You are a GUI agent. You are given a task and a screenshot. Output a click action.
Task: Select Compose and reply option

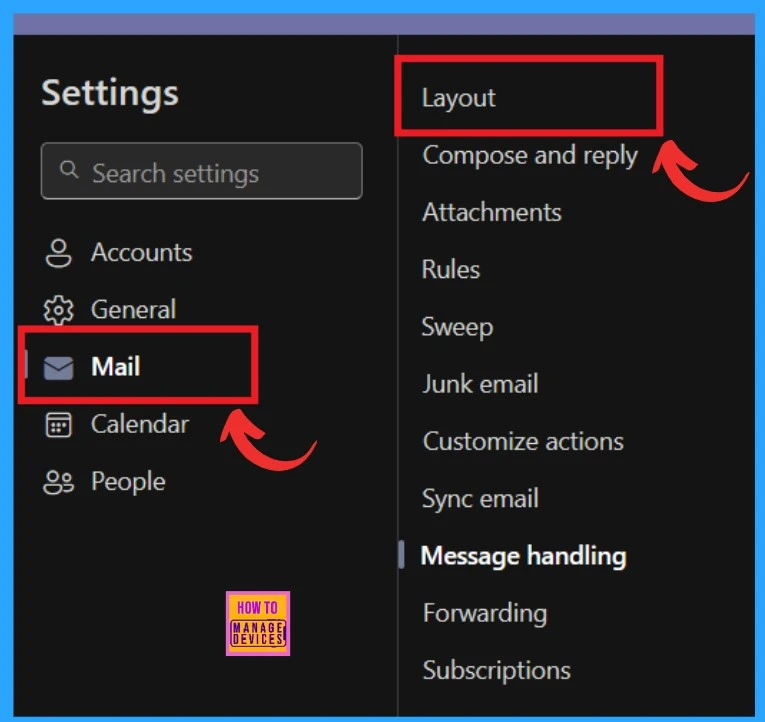530,155
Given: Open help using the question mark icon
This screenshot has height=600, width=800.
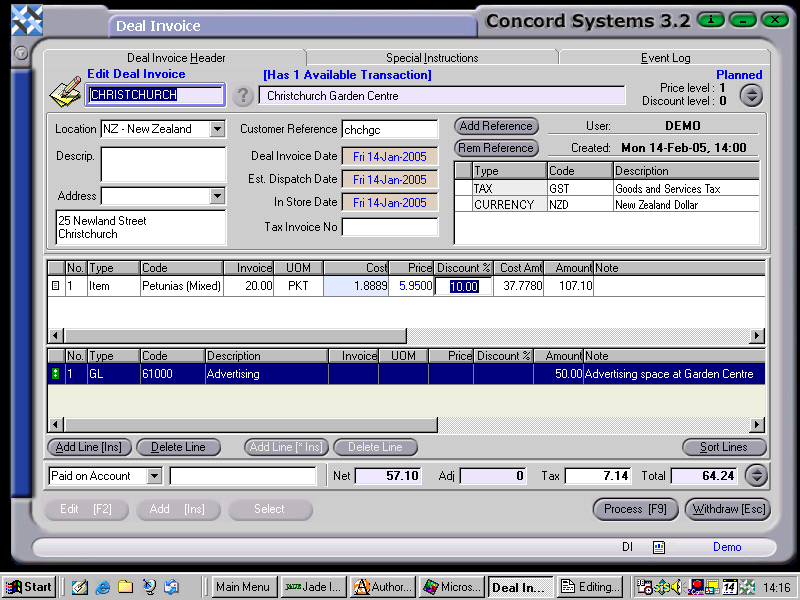Looking at the screenshot, I should 243,94.
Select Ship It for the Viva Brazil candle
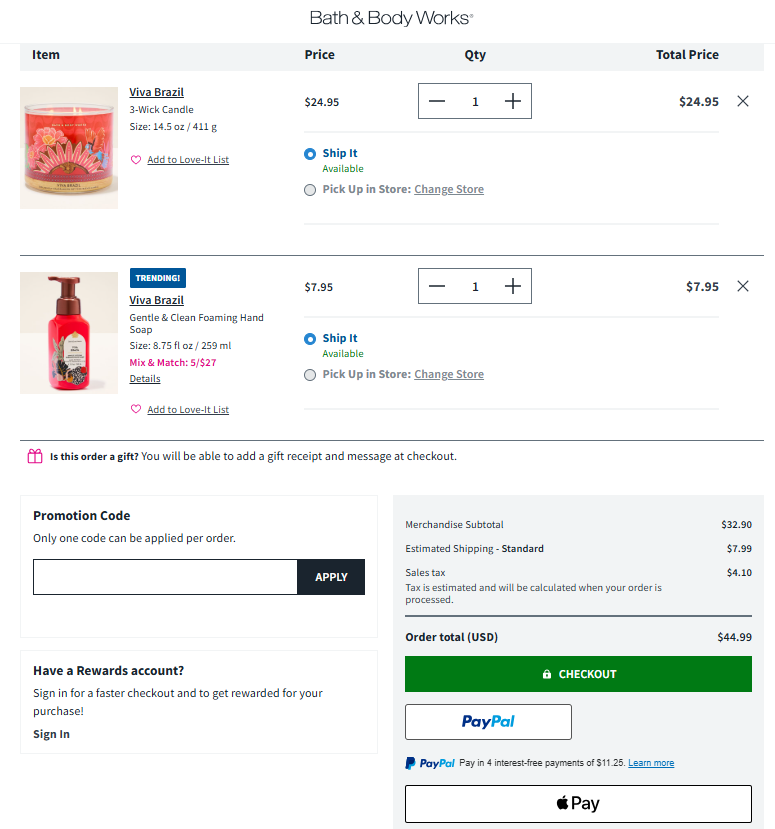The width and height of the screenshot is (775, 829). coord(310,154)
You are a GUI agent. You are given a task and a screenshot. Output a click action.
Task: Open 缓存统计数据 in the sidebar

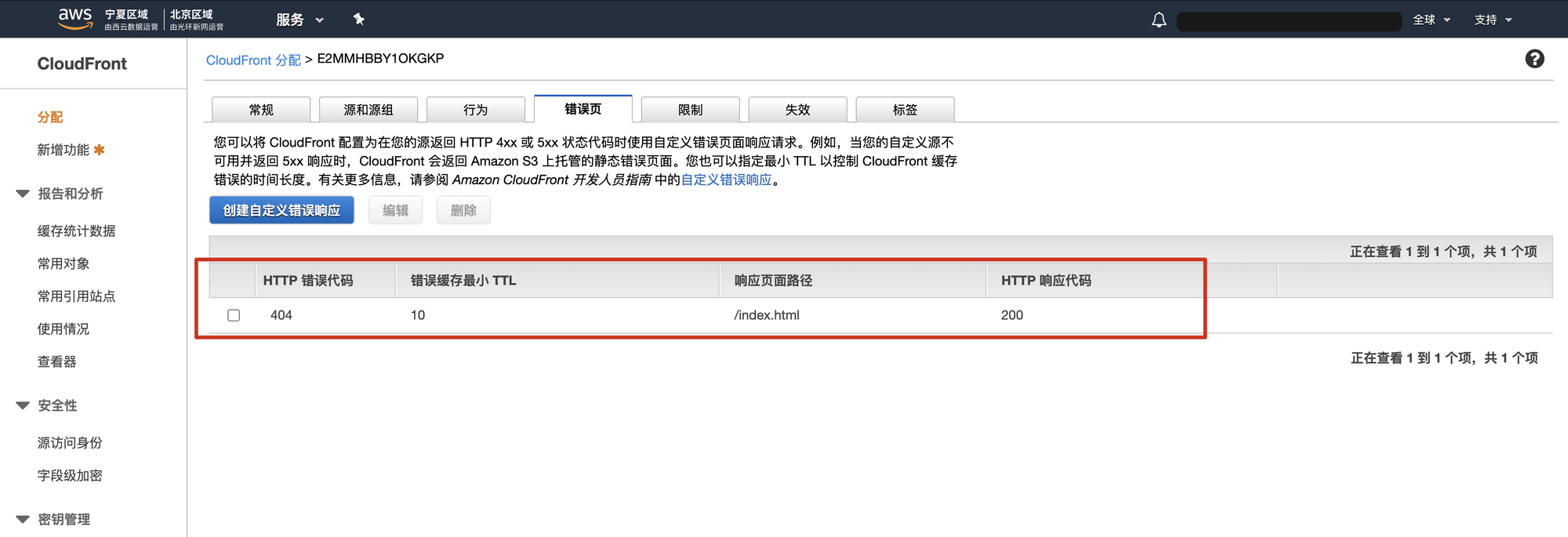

_Exercise prompt_: The records above should be repeated exactly, with every picture omitted.

_Response area_:
You are a GUI agent. You are given a task and a screenshot. Output a click action.
Task: Select Compose and reply option

530,155
Given: Open help using the question mark icon
This screenshot has height=600, width=800.
Looking at the screenshot, I should 243,94.
Select Ship It for the Viva Brazil candle
The width and height of the screenshot is (775, 829). coord(310,154)
You are a GUI agent. You are given a task and a screenshot. Output a click action.
Task: Open 缓存统计数据 in the sidebar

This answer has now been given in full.